[WHAT TO PRODUCE] Print the rows from the line containing "I will coord(778,491)." through the line containing "coord(19,15)", inclusive, reproducing each one character for character.

-- LISTED ENTRIES start --

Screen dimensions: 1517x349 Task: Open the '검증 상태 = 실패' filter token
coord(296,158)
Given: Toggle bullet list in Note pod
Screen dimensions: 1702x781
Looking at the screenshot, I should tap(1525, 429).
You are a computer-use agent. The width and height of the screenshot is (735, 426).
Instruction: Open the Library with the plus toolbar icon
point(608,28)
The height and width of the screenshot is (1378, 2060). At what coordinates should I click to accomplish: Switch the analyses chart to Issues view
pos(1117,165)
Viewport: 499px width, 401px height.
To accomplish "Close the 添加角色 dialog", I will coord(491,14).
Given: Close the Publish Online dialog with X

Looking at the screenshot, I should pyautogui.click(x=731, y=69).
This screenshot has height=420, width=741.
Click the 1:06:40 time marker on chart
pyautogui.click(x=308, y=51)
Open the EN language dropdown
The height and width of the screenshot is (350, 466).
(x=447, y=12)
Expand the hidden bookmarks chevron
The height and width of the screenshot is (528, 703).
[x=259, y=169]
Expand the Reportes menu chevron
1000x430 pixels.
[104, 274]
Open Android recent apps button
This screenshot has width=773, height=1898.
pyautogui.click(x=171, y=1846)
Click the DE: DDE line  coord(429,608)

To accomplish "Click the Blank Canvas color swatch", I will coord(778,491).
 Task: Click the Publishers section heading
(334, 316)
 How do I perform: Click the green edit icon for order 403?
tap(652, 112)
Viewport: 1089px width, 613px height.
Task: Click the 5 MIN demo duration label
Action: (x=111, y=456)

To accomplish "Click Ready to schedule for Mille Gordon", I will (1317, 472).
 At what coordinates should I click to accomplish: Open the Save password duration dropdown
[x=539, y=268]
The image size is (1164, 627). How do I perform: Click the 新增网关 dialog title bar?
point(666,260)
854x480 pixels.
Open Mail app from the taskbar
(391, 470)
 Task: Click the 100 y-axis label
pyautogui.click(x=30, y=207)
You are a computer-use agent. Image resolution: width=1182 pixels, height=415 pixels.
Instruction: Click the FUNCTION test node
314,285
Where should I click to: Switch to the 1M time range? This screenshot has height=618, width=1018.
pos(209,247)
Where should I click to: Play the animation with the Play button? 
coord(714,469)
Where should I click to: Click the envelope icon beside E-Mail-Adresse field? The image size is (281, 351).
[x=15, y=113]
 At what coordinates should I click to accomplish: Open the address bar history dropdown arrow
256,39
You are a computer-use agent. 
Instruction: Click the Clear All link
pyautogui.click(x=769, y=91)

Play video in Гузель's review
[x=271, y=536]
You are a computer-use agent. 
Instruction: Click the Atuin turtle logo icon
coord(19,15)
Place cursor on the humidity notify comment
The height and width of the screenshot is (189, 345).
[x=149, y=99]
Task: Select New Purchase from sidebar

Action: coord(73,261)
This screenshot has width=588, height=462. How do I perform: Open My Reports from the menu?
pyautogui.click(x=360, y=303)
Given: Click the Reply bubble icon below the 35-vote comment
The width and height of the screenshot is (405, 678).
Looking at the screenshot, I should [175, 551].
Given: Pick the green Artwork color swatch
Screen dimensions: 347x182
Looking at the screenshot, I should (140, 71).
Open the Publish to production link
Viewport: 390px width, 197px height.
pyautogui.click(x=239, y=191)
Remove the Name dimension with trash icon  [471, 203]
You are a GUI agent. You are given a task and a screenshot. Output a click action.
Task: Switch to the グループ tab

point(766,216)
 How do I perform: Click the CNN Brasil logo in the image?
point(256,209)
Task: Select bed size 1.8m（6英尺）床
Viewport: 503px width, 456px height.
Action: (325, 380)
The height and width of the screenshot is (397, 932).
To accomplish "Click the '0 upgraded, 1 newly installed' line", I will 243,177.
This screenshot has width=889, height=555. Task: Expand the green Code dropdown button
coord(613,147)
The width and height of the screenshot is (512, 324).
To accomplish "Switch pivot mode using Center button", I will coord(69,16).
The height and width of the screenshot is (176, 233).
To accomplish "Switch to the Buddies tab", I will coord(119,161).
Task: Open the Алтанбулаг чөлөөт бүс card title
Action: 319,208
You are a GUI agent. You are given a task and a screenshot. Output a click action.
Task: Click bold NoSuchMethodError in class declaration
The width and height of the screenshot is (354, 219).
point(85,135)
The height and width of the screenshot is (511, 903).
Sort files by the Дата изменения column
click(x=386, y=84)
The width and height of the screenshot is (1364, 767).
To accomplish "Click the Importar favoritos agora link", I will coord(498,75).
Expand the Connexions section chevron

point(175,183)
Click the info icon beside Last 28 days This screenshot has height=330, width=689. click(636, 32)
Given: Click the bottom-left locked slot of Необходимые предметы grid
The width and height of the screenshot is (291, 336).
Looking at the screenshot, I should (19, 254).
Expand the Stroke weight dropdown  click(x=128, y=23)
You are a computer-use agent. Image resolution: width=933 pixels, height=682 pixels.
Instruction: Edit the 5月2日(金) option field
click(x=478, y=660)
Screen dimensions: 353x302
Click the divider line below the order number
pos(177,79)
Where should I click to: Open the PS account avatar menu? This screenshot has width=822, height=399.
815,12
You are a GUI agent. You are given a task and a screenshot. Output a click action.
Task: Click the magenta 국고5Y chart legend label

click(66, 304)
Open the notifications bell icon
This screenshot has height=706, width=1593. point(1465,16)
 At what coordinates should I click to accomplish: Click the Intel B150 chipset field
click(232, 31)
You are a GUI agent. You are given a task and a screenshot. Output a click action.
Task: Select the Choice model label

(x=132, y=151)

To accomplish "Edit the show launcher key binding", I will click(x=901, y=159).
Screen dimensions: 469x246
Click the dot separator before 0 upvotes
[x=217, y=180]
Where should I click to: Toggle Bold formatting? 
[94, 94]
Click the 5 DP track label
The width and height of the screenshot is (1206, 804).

-- LISTED ENTRIES end --

[SOLUTION FOR THIS TASK]
To accomplish "Click the Blank Canvas color swatch", I will coord(778,491).
 Task: Click the Publishers section heading
(334, 316)
 How do I perform: Click the green edit icon for order 403?
tap(652, 112)
Viewport: 1089px width, 613px height.
Task: Click the 5 MIN demo duration label
Action: (x=111, y=456)

To accomplish "Click Ready to schedule for Mille Gordon", I will (1317, 472).
 At what coordinates should I click to accomplish: Open the Save password duration dropdown
[x=539, y=268]
The image size is (1164, 627). How do I perform: Click the 新增网关 dialog title bar?
point(666,260)
854x480 pixels.
Open Mail app from the taskbar
(391, 470)
 Task: Click the 100 y-axis label
pyautogui.click(x=30, y=207)
You are a computer-use agent. Image resolution: width=1182 pixels, height=415 pixels.
Instruction: Click the FUNCTION test node
314,285
Where should I click to: Switch to the 1M time range? This screenshot has height=618, width=1018.
pos(209,247)
Where should I click to: Play the animation with the Play button? 
coord(714,469)
Where should I click to: Click the envelope icon beside E-Mail-Adresse field? The image size is (281, 351).
[x=15, y=113]
 At what coordinates should I click to accomplish: Open the address bar history dropdown arrow
256,39
You are a computer-use agent. 
Instruction: Click the Clear All link
pyautogui.click(x=769, y=91)

Play video in Гузель's review
[x=271, y=536]
You are a computer-use agent. 
Instruction: Click the Atuin turtle logo icon
coord(19,15)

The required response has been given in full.